Extract:
Baltimore Curriculum Project Draft Lessons

Introductory Notes

These lessons generally follow the grade-by-grade topics in the Core Knowledge Sequence, but they have been developed independent of the Core Knowledge Foundation. While the Core Knowledge Foundation encourages the development and sharing of lessons based on the Core Knowledge Sequence, it does not endorse any one set of lesson plans as the best or only way that the knowledge in the Sequence should be taught.

You may feel free to download and distribute these lessons, but please note that they are currently in DRAFT form. At this time the draft lessons on this web site do NOT have accompanying graphics, such as maps or cut-out patterns. Graphics will be added to this site later.

In participating BCP schools, these lessons are used in conjunction with the Direct Instruction skills programs in reading, language, and math. If you use or adapt these lessons, keep in mind that they are meant to address content and the application of skills. You will need to use other materials to ensure that children master skills in reading, language, and math.

Kindergarten - Music/Craft - Lesson 8


Develop an appreciation of melody.

Gain enjoyment from singing.

Participate in an art activity.


Tagboard patterns of a bell (attached)

Black construction paper

Aluminum foil

Red ribbon (can be made from construction paper)

Sleigh bells (optional)


Gather the children in a circle. Ask: What are some of your favorite holiday songs? (Allow children to respond.) Say: Today we are going to sing the holiday song called Jingle Bells. Ask: How many of you already know that song?

Say: If you know the words you may sing along with me. If you don't know all the words listen carefully and join in on the parts that you do know. Sing:

Jingle Bells

Dashing through the snow,

In a one-horse open sleigh,

O'er the fields we go,

Laughing all the way.

Bells on Bobtail ring,

Making spirits bright,

What fun it is to ride and sing a sleighing song tonight!

Jingle bells, jingle bells, jingle all the way,

Oh, what fun it is to ride in a one-horse open sleigh!

Jingle bells, jingle bells, jingle all the way,

Oh, what fun it is to ride in a one-horse open sleigh!

Ask: Do you know what a one-horse open sleigh is? (Explain if necessary) Ask: What kind of clothes would you have to wear if you went on a sleigh ride on a snowy night? (You would have to wear lots of warm clothing.)

Raw data:
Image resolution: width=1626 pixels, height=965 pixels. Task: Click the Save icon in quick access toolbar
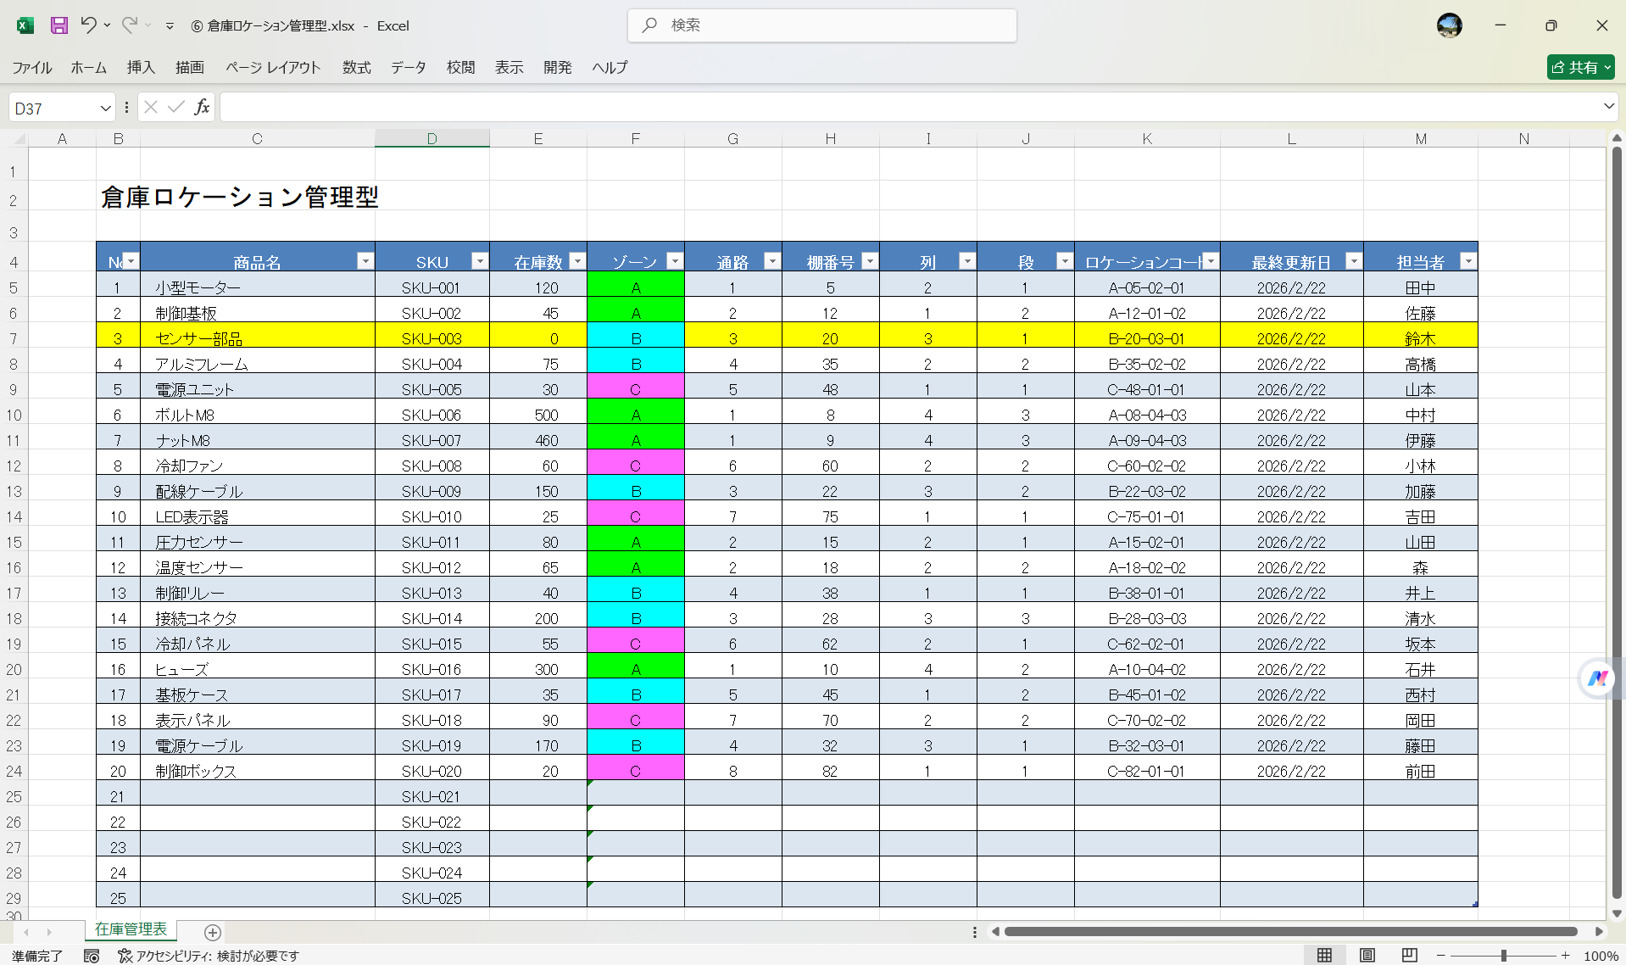coord(58,25)
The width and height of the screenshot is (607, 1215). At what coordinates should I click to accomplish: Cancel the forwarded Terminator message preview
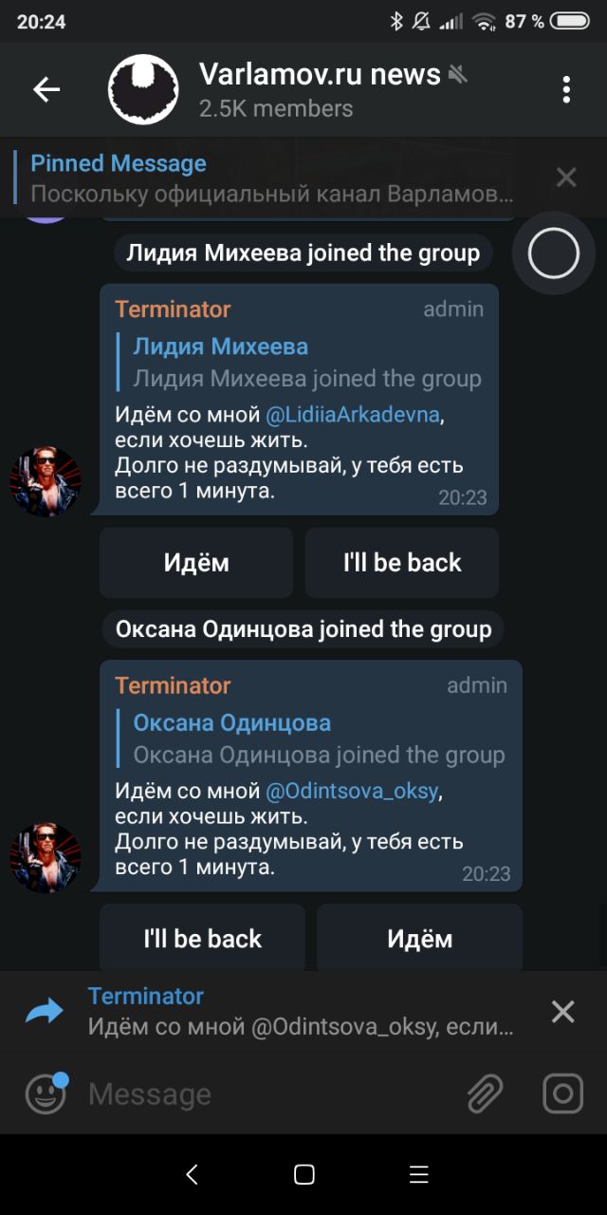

List of tasks:
1. Transcribe the kindergarten lesson beginning at the words "Introductory Notes" and stopping after "should be taught.".
2. List the materials given in the kindergarten lesson.
3. Summarize the kindergarten lesson in two sentences.
Work only from the kindergarten lesson.

Results by task:
1.
Introductory Notes

These lessons generally follow the grade-by-grade topics in the Core Knowledge Sequence, but they have been developed independent of the Core Knowledge Foundation. While the Core Knowledge Foundation encourages the development and sharing of lessons based on the Core Knowledge Sequence, it does not endorse any one set of lesson plans as the best or only way that the knowledge in the Sequence should be taught.

2.
- Tagboard patterns of a bell (attached)
- Black construction paper
- Aluminum foil
- Red ribbon (can be made from construction paper)
- Sleigh bells (optional)

3. This Baltimore Curriculum Project draft lesson, which follows the Core Knowledge Sequence topics without endorsement from the Core Knowledge Foundation, aims to help kindergartners appreciate melody, enjoy singing, and take part in an art activity. The teacher gathers the children in a circle, sings "Jingle Bells" with them, and then asks what a one-horse open sleigh is and what clothes they would need for a sleigh ride on a snowy night.